§ The task
Update these records by changing every "Task" to "Instruction" and keeping all else the same. Leave the pictures out of your answer.

(Item position entries)

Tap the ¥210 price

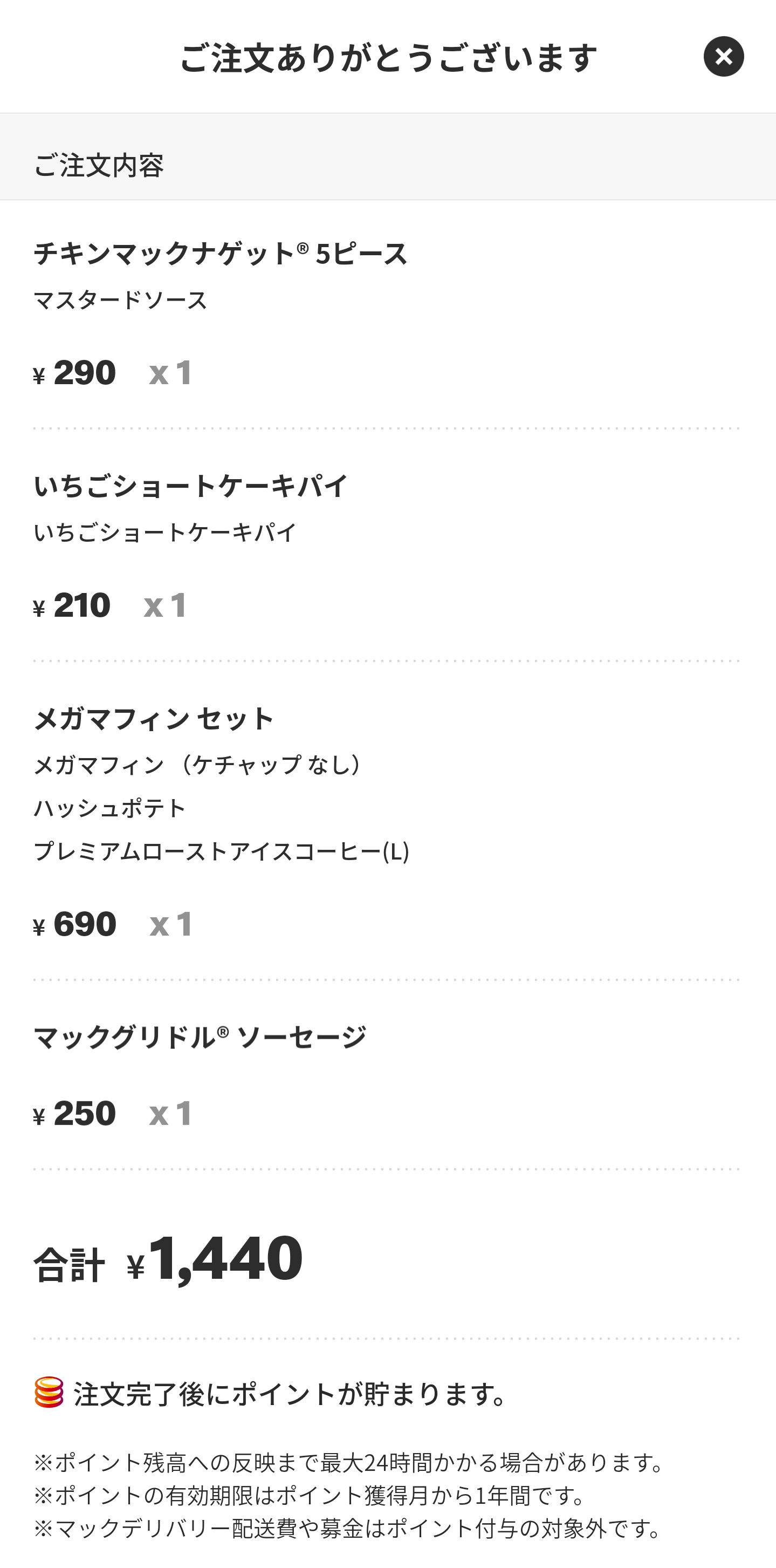pos(72,605)
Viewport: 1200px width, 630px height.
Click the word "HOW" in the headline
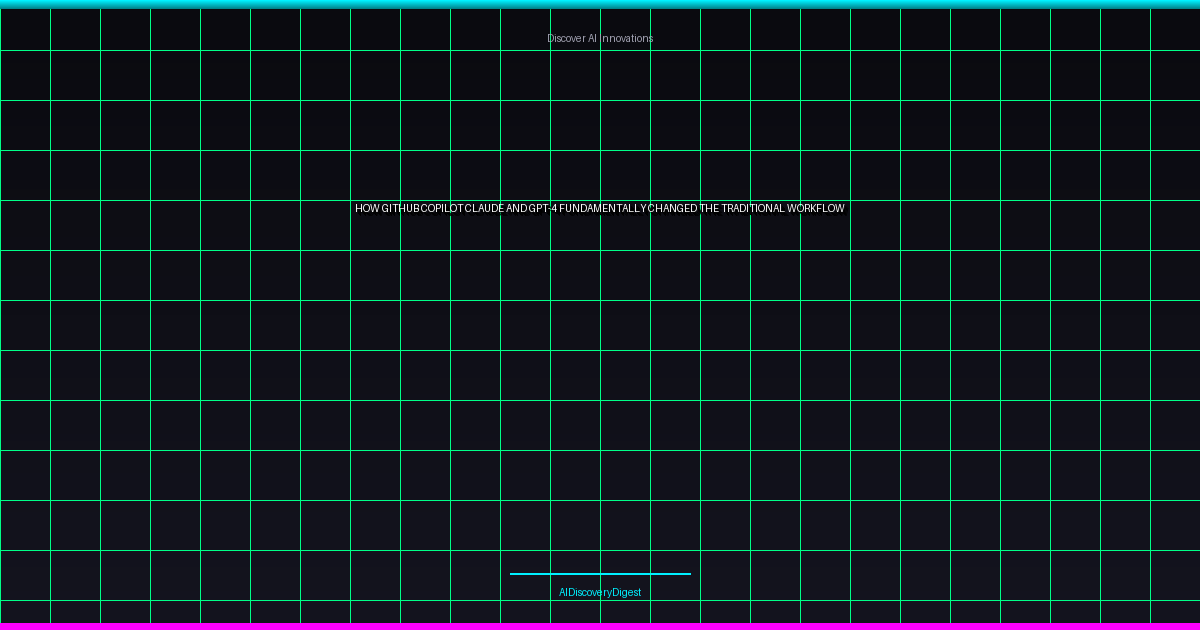click(367, 209)
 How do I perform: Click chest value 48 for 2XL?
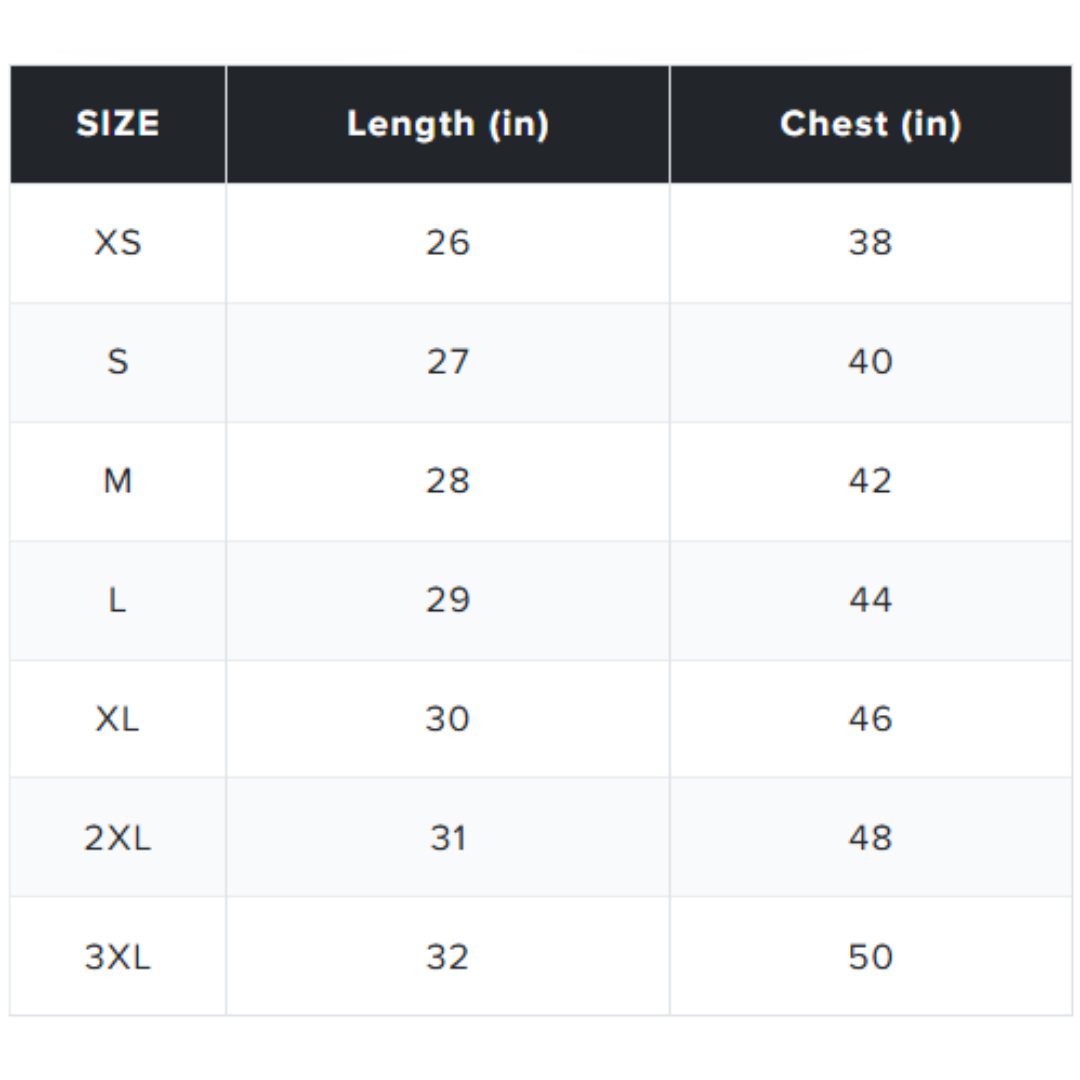click(871, 838)
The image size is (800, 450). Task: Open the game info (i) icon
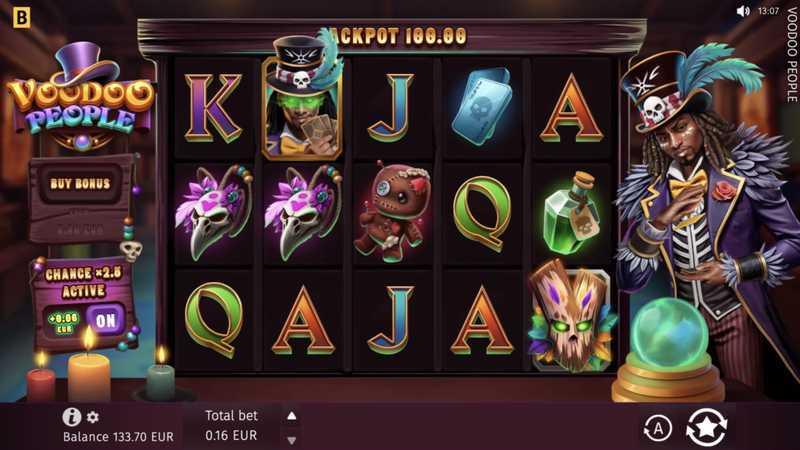point(72,417)
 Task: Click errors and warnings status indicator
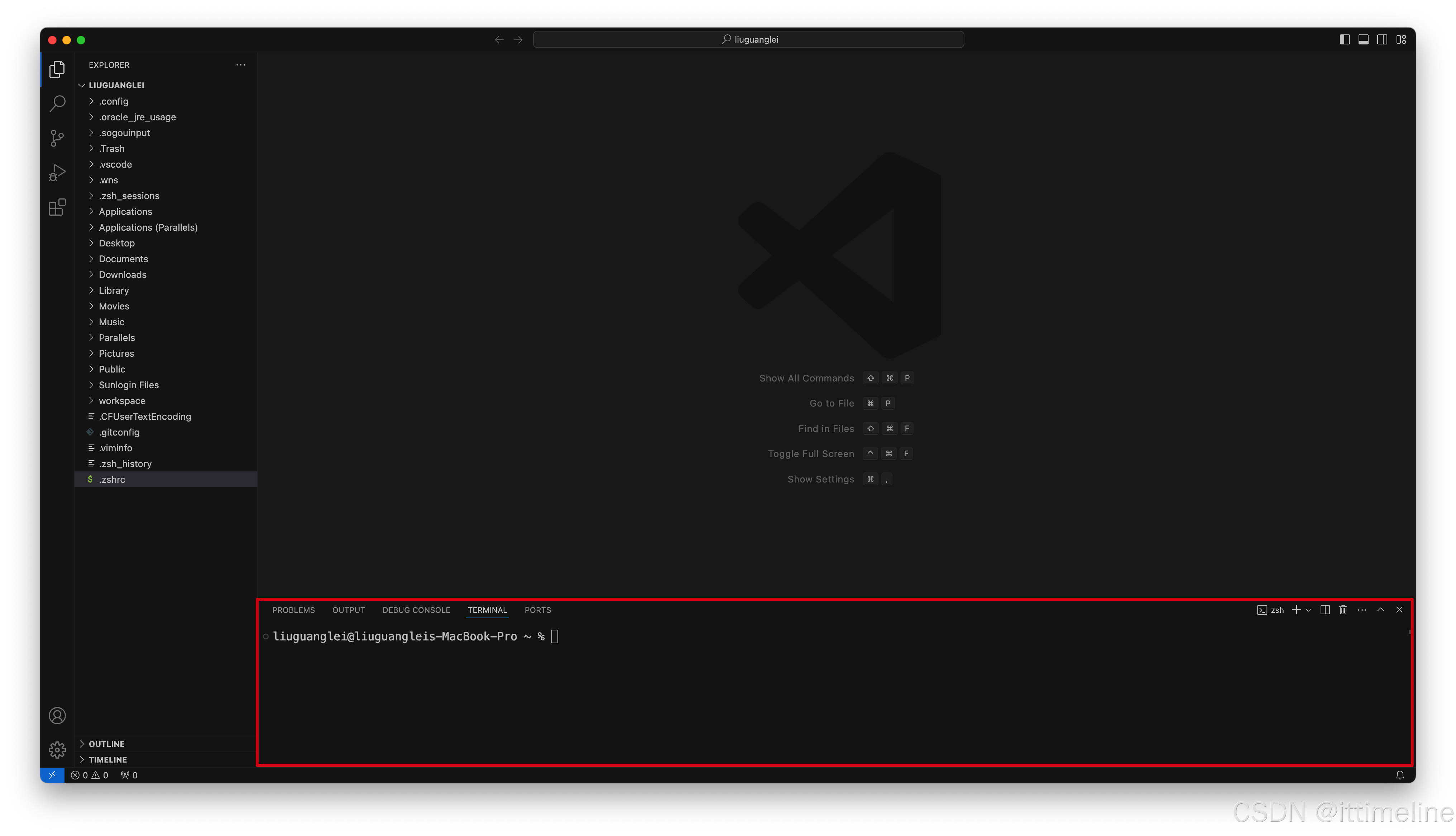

§ Result of this task
Tap the ¥210 price

pos(72,605)
Viewport: 1200px width, 630px height.
Click the word "HOW" in the headline
click(367, 209)
 How do I perform: Click chest value 48 for 2XL?
click(871, 838)
The image size is (800, 450). Instruction: Open the game info (i) icon
point(72,417)
 Instruction: Click errors and warnings status indicator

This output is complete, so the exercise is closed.